Exercise prompt — When you reproduce the listing below, keep every entry exactly as written.

Provided records —
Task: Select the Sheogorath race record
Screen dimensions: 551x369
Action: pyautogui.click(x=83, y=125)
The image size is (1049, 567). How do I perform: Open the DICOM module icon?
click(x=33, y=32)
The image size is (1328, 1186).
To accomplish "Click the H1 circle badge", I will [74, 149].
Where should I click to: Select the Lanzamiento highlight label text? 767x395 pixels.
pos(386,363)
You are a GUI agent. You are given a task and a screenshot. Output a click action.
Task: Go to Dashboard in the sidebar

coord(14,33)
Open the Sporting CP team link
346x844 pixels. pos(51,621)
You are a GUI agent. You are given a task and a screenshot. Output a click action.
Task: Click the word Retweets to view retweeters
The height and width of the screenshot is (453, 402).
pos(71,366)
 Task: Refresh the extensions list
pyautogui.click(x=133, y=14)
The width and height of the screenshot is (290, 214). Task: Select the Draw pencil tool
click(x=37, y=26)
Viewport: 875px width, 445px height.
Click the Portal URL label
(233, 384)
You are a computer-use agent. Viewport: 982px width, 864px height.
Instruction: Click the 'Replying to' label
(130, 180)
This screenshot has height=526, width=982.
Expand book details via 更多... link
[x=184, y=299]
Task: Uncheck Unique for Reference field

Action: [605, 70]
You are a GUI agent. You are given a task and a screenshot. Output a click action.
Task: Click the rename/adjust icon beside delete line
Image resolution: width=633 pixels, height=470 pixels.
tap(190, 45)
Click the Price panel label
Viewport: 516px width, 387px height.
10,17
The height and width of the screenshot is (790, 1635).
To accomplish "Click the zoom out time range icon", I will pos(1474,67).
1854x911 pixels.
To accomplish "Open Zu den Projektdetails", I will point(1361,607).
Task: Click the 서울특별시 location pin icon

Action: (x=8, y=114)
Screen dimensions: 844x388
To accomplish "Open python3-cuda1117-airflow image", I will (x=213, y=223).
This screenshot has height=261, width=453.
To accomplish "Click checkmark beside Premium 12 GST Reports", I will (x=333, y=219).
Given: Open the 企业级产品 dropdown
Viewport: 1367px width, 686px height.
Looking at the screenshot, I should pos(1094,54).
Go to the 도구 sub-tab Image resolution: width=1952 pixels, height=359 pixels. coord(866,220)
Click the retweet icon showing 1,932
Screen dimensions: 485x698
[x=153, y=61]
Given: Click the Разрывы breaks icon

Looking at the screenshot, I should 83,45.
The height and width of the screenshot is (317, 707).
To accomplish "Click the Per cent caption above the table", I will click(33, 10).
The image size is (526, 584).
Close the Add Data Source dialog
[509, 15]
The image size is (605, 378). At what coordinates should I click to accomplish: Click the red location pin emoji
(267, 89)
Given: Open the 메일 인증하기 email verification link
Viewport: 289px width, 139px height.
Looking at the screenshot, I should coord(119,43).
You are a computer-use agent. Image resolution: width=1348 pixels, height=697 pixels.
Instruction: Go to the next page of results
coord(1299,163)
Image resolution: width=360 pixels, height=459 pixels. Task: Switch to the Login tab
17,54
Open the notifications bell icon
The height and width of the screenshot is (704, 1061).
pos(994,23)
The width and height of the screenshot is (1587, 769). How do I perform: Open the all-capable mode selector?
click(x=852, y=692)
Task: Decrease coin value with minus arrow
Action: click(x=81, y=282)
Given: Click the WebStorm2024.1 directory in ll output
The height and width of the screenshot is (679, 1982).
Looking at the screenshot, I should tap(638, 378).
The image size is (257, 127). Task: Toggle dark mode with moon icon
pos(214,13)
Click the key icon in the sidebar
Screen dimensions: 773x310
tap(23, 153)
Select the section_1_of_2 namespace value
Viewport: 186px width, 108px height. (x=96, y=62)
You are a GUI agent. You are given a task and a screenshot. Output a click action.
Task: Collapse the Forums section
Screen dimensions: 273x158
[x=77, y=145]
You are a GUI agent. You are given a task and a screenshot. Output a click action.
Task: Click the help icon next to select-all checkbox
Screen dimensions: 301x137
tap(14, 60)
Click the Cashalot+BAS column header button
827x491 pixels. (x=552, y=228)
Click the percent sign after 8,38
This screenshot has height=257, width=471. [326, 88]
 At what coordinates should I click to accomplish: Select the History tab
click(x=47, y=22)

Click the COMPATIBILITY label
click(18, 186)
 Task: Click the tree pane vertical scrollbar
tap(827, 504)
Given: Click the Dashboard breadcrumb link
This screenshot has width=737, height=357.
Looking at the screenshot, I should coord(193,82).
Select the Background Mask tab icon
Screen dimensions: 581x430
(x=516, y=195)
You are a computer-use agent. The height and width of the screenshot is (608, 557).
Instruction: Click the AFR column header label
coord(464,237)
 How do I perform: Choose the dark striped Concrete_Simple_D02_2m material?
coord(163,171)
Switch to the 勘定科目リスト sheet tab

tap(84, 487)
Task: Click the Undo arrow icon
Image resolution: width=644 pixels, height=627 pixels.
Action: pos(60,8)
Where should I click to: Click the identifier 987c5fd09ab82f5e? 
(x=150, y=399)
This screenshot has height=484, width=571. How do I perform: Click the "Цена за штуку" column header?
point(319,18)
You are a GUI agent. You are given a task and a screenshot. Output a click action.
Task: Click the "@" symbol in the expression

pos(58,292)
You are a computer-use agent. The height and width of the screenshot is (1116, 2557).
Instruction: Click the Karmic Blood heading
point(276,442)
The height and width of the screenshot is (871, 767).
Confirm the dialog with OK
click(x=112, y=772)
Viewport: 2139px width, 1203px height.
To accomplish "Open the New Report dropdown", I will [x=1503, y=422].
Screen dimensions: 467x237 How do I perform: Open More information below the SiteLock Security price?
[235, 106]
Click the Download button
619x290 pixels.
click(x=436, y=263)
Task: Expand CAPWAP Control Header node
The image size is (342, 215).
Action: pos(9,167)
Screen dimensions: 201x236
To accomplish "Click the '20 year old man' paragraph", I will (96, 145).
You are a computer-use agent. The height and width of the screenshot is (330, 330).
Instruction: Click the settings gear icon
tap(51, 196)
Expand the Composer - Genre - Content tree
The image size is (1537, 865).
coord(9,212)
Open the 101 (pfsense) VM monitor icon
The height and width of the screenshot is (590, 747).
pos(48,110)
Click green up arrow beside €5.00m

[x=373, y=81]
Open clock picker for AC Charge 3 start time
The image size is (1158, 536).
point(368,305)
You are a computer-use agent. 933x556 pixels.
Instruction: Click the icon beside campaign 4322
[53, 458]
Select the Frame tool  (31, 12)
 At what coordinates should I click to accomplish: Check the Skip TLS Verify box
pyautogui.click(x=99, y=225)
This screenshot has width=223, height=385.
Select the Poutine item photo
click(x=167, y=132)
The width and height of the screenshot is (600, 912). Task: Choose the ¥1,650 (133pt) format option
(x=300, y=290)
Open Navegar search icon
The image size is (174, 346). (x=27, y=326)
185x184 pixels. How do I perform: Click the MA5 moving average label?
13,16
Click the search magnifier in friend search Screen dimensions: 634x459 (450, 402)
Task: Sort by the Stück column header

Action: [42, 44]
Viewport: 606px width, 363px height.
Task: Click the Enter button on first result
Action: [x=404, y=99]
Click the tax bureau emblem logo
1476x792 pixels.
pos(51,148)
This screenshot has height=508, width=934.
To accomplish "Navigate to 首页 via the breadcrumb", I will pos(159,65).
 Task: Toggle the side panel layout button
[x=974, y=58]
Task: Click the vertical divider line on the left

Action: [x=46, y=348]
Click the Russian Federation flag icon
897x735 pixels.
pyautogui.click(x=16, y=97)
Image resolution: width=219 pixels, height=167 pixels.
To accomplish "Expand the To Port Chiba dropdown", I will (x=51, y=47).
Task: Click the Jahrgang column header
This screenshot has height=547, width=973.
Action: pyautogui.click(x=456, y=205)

Solution —
Task: Select the Sheogorath race record
Screen dimensions: 551x369
Action: pyautogui.click(x=83, y=125)
The image size is (1049, 567). How do I perform: Open the DICOM module icon?
click(x=33, y=32)
The image size is (1328, 1186).
To accomplish "Click the H1 circle badge", I will [74, 149].
Where should I click to: Select the Lanzamiento highlight label text? 767x395 pixels.
pos(386,363)
You are a GUI agent. You are given a task and a screenshot. Output a click action.
Task: Go to Dashboard in the sidebar

coord(14,33)
Open the Sporting CP team link
346x844 pixels. pos(51,621)
You are a GUI agent. You are given a task and a screenshot. Output a click action.
Task: Click the word Retweets to view retweeters
The height and width of the screenshot is (453, 402).
pos(71,366)
 Task: Refresh the extensions list
pyautogui.click(x=133, y=14)
The width and height of the screenshot is (290, 214). Task: Select the Draw pencil tool
click(x=37, y=26)
Viewport: 875px width, 445px height.
Click the Portal URL label
(233, 384)
You are a computer-use agent. Viewport: 982px width, 864px height.
Instruction: Click the 'Replying to' label
(130, 180)
This screenshot has height=526, width=982.
Expand book details via 更多... link
[x=184, y=299]
Task: Uncheck Unique for Reference field

Action: [605, 70]
You are a GUI agent. You are given a task and a screenshot. Output a click action.
Task: Click the rename/adjust icon beside delete line
Image resolution: width=633 pixels, height=470 pixels.
tap(190, 45)
Click the Price panel label
Viewport: 516px width, 387px height.
10,17
The height and width of the screenshot is (790, 1635).
To accomplish "Click the zoom out time range icon", I will pos(1474,67).
1854x911 pixels.
To accomplish "Open Zu den Projektdetails", I will point(1361,607).
Task: Click the 서울특별시 location pin icon

Action: (x=8, y=114)
Screen dimensions: 844x388
To accomplish "Open python3-cuda1117-airflow image", I will (x=213, y=223).
This screenshot has height=261, width=453.
To accomplish "Click checkmark beside Premium 12 GST Reports", I will (x=333, y=219).
Given: Open the 企业级产品 dropdown
Viewport: 1367px width, 686px height.
Looking at the screenshot, I should pos(1094,54).
Go to the 도구 sub-tab Image resolution: width=1952 pixels, height=359 pixels. coord(866,220)
Click the retweet icon showing 1,932
Screen dimensions: 485x698
[x=153, y=61]
Given: Click the Разрывы breaks icon

Looking at the screenshot, I should 83,45.
The height and width of the screenshot is (317, 707).
To accomplish "Click the Per cent caption above the table", I will click(33, 10).
The image size is (526, 584).
Close the Add Data Source dialog
[509, 15]
The image size is (605, 378). At what coordinates should I click to accomplish: Click the red location pin emoji
(267, 89)
Given: Open the 메일 인증하기 email verification link
Viewport: 289px width, 139px height.
Looking at the screenshot, I should coord(119,43).
You are a computer-use agent. Image resolution: width=1348 pixels, height=697 pixels.
Instruction: Go to the next page of results
coord(1299,163)
Image resolution: width=360 pixels, height=459 pixels. Task: Switch to the Login tab
17,54
Open the notifications bell icon
The height and width of the screenshot is (704, 1061).
pos(994,23)
The width and height of the screenshot is (1587, 769). How do I perform: Open the all-capable mode selector?
click(x=852, y=692)
Task: Decrease coin value with minus arrow
Action: click(x=81, y=282)
Given: Click the WebStorm2024.1 directory in ll output
The height and width of the screenshot is (679, 1982).
Looking at the screenshot, I should tap(638, 378).
The image size is (257, 127). Task: Toggle dark mode with moon icon
pos(214,13)
Click the key icon in the sidebar
Screen dimensions: 773x310
tap(23, 153)
Select the section_1_of_2 namespace value
Viewport: 186px width, 108px height. (x=96, y=62)
You are a GUI agent. You are given a task and a screenshot. Output a click action.
Task: Collapse the Forums section
Screen dimensions: 273x158
[x=77, y=145]
You are a GUI agent. You are given a task and a screenshot. Output a click action.
Task: Click the help icon next to select-all checkbox
Screen dimensions: 301x137
tap(14, 60)
Click the Cashalot+BAS column header button
827x491 pixels. (x=552, y=228)
Click the percent sign after 8,38
This screenshot has height=257, width=471. [326, 88]
 At what coordinates should I click to accomplish: Select the History tab
click(x=47, y=22)

Click the COMPATIBILITY label
click(18, 186)
 Task: Click the tree pane vertical scrollbar
tap(827, 504)
Given: Click the Dashboard breadcrumb link
This screenshot has width=737, height=357.
Looking at the screenshot, I should coord(193,82).
Select the Background Mask tab icon
Screen dimensions: 581x430
(x=516, y=195)
You are a computer-use agent. The height and width of the screenshot is (608, 557).
Instruction: Click the AFR column header label
coord(464,237)
 How do I perform: Choose the dark striped Concrete_Simple_D02_2m material?
coord(163,171)
Switch to the 勘定科目リスト sheet tab

tap(84, 487)
Task: Click the Undo arrow icon
Image resolution: width=644 pixels, height=627 pixels.
Action: pos(60,8)
Where should I click to: Click the identifier 987c5fd09ab82f5e? 
(x=150, y=399)
This screenshot has height=484, width=571. How do I perform: Click the "Цена за штуку" column header?
point(319,18)
You are a GUI agent. You are given a task and a screenshot. Output a click action.
Task: Click the "@" symbol in the expression

pos(58,292)
You are a computer-use agent. The height and width of the screenshot is (1116, 2557).
Instruction: Click the Karmic Blood heading
point(276,442)
The height and width of the screenshot is (871, 767).
Confirm the dialog with OK
click(x=112, y=772)
Viewport: 2139px width, 1203px height.
To accomplish "Open the New Report dropdown", I will [x=1503, y=422].
Screen dimensions: 467x237 How do I perform: Open More information below the SiteLock Security price?
[235, 106]
Click the Download button
619x290 pixels.
click(x=436, y=263)
Task: Expand CAPWAP Control Header node
The image size is (342, 215).
Action: pos(9,167)
Screen dimensions: 201x236
To accomplish "Click the '20 year old man' paragraph", I will (96, 145).
You are a computer-use agent. The height and width of the screenshot is (330, 330).
Instruction: Click the settings gear icon
tap(51, 196)
Expand the Composer - Genre - Content tree
The image size is (1537, 865).
coord(9,212)
Open the 101 (pfsense) VM monitor icon
The height and width of the screenshot is (590, 747).
pos(48,110)
Click green up arrow beside €5.00m

[x=373, y=81]
Open clock picker for AC Charge 3 start time
The image size is (1158, 536).
point(368,305)
You are a computer-use agent. 933x556 pixels.
Instruction: Click the icon beside campaign 4322
[53, 458]
Select the Frame tool  (31, 12)
 At what coordinates should I click to accomplish: Check the Skip TLS Verify box
pyautogui.click(x=99, y=225)
This screenshot has width=223, height=385.
Select the Poutine item photo
click(x=167, y=132)
The width and height of the screenshot is (600, 912). Task: Choose the ¥1,650 (133pt) format option
(x=300, y=290)
Open Navegar search icon
The image size is (174, 346). (x=27, y=326)
185x184 pixels. How do I perform: Click the MA5 moving average label?
13,16
Click the search magnifier in friend search Screen dimensions: 634x459 (450, 402)
Task: Sort by the Stück column header

Action: [42, 44]
Viewport: 606px width, 363px height.
Task: Click the Enter button on first result
Action: [x=404, y=99]
Click the tax bureau emblem logo
1476x792 pixels.
pos(51,148)
This screenshot has height=508, width=934.
To accomplish "Navigate to 首页 via the breadcrumb", I will pos(159,65).
 Task: Toggle the side panel layout button
[x=974, y=58]
Task: Click the vertical divider line on the left

Action: [x=46, y=348]
Click the Russian Federation flag icon
897x735 pixels.
pyautogui.click(x=16, y=97)
Image resolution: width=219 pixels, height=167 pixels.
To accomplish "Expand the To Port Chiba dropdown", I will (x=51, y=47).
Task: Click the Jahrgang column header
This screenshot has height=547, width=973.
Action: pyautogui.click(x=456, y=205)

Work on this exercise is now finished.